Pourtant actuellement cinquième du championnat à 28 unités d’Helio Castroneves mais devant des pilotes du calibre de Ryan Hunter-Reay, Ryan Briscoe et Dario Franchitti, Pagenaud a déjà démontré qu’il faudrait compter régulièrement avec lui cette saison. Sans une pénalité infligée à St. Petersburg pour avoir changé de moteur, le pilote Schmidt-Hamilton Motorsports pourrait même être quatrième du classement.

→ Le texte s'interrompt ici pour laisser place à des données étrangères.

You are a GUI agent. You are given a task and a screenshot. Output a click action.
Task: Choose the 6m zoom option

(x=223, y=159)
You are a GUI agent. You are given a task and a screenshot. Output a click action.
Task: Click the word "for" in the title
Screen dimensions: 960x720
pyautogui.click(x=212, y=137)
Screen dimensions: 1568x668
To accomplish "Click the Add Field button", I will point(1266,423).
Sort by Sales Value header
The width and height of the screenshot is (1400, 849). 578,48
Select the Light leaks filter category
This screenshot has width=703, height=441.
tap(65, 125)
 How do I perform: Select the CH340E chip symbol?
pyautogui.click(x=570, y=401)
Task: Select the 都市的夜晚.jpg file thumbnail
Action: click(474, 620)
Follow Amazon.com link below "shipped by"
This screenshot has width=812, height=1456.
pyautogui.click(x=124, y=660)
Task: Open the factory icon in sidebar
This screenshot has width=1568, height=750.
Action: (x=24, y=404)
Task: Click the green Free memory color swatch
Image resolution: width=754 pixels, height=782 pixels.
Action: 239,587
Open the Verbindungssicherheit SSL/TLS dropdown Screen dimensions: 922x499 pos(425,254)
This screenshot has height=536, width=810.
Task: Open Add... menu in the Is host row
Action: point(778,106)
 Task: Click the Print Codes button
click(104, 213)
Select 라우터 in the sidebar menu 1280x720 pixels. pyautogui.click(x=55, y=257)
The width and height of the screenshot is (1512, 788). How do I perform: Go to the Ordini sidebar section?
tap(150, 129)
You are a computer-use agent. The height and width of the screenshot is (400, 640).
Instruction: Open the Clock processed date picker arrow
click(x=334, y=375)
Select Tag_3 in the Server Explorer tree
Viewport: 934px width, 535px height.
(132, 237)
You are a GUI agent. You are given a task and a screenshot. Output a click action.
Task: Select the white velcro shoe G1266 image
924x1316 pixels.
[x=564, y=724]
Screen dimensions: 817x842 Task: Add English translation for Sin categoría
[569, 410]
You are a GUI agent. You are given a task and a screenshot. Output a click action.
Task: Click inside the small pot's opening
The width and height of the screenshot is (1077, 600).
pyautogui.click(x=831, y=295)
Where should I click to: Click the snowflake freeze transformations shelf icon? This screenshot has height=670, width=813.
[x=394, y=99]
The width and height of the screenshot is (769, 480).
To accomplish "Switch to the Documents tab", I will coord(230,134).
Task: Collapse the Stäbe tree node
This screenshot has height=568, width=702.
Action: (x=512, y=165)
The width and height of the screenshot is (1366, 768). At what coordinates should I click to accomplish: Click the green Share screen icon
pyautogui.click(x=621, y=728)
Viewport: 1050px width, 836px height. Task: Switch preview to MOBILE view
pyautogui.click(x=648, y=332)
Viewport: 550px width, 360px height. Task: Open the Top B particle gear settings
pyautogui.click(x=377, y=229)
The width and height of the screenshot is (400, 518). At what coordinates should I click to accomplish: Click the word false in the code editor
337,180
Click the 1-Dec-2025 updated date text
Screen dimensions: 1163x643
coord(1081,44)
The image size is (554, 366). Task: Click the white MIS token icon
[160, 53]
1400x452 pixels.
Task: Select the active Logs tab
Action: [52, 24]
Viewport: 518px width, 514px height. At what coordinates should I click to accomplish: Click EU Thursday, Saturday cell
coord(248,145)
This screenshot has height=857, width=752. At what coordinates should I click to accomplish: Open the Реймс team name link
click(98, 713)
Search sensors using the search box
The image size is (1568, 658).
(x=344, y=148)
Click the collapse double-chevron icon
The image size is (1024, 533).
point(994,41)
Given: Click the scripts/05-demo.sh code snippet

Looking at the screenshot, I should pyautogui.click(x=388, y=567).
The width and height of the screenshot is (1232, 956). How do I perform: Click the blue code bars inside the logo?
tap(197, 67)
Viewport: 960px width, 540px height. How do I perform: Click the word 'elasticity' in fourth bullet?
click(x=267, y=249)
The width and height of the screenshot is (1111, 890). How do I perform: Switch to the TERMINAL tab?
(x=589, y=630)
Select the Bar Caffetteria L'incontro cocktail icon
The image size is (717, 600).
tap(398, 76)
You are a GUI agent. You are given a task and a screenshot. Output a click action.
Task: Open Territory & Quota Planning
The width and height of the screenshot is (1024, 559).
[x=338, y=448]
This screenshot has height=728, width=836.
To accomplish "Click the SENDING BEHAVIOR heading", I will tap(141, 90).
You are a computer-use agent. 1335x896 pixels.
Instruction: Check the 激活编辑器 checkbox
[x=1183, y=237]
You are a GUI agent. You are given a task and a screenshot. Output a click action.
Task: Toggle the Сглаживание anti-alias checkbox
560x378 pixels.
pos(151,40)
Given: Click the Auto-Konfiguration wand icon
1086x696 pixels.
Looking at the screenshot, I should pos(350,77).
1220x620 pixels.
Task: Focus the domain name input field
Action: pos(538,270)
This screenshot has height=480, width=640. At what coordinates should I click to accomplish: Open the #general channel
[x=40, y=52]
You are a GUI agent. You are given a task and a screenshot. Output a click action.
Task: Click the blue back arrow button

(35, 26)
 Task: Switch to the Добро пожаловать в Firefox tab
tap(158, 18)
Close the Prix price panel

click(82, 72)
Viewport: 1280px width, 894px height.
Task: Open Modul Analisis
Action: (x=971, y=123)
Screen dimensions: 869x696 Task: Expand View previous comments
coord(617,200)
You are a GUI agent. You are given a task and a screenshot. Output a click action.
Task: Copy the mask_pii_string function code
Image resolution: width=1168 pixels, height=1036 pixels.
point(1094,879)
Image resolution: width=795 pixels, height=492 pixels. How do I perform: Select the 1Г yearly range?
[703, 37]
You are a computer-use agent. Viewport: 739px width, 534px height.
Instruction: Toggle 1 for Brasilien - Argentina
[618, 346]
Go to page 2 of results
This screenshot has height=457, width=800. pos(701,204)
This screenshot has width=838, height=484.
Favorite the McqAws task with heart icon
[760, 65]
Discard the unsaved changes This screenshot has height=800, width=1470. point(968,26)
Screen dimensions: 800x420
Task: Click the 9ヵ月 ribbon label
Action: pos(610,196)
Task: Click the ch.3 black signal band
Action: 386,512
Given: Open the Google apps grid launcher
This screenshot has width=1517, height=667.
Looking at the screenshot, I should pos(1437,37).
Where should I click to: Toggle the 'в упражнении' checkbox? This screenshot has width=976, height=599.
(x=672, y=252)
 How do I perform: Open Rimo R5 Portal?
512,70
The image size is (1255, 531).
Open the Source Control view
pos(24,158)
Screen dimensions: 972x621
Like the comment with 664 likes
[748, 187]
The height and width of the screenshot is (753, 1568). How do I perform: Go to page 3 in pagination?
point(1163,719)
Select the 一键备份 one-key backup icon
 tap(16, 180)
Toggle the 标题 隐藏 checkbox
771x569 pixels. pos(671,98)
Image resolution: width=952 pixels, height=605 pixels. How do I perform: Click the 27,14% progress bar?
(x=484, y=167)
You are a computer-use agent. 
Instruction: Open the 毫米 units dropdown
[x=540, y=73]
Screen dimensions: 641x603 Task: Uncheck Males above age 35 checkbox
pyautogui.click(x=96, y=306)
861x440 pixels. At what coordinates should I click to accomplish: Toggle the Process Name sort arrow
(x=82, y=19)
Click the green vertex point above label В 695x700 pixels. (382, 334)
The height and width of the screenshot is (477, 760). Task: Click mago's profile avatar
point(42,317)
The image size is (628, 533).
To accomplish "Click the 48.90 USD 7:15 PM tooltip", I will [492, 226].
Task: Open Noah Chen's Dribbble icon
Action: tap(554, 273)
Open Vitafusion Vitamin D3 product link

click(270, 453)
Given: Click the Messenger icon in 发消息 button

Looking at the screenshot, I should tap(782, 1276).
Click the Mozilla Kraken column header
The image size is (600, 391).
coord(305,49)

Son talent de metteur au point a grandement aidé son écurie à combler le léger retard pris sur les voitures de Ganassi bien qu’elle n’engage qu’une seule monoplace. Ajouté à cela sa faculté d’adaptation inouïe à un nouvel environnement et son sens de l’attaque en piste et vous avez tous les éléments expliquant les résultats de cette formidable entité.

Si Pagenaud était sur les bancs de l’école, sa note lors des deux courses serait sûrement un 9/10. Avec 15 places gagnées au cumul des deux courses entre sa position de départ et d’arrivée, il prouve qu’il est un compétiteur hors pair. Alors peut-on s’attendre à un podium lors de la prochaine course dans les rues de Long Beach ? Rien ne l’en empêche d’autant plus que la manche californienne est réputée pour récompenser les pilotes opportunistes.

« Avec une sixième et une cinquième place en deux départs, je me sens très en confiance en préparant Long Beach.« , dixit le principal intéressé.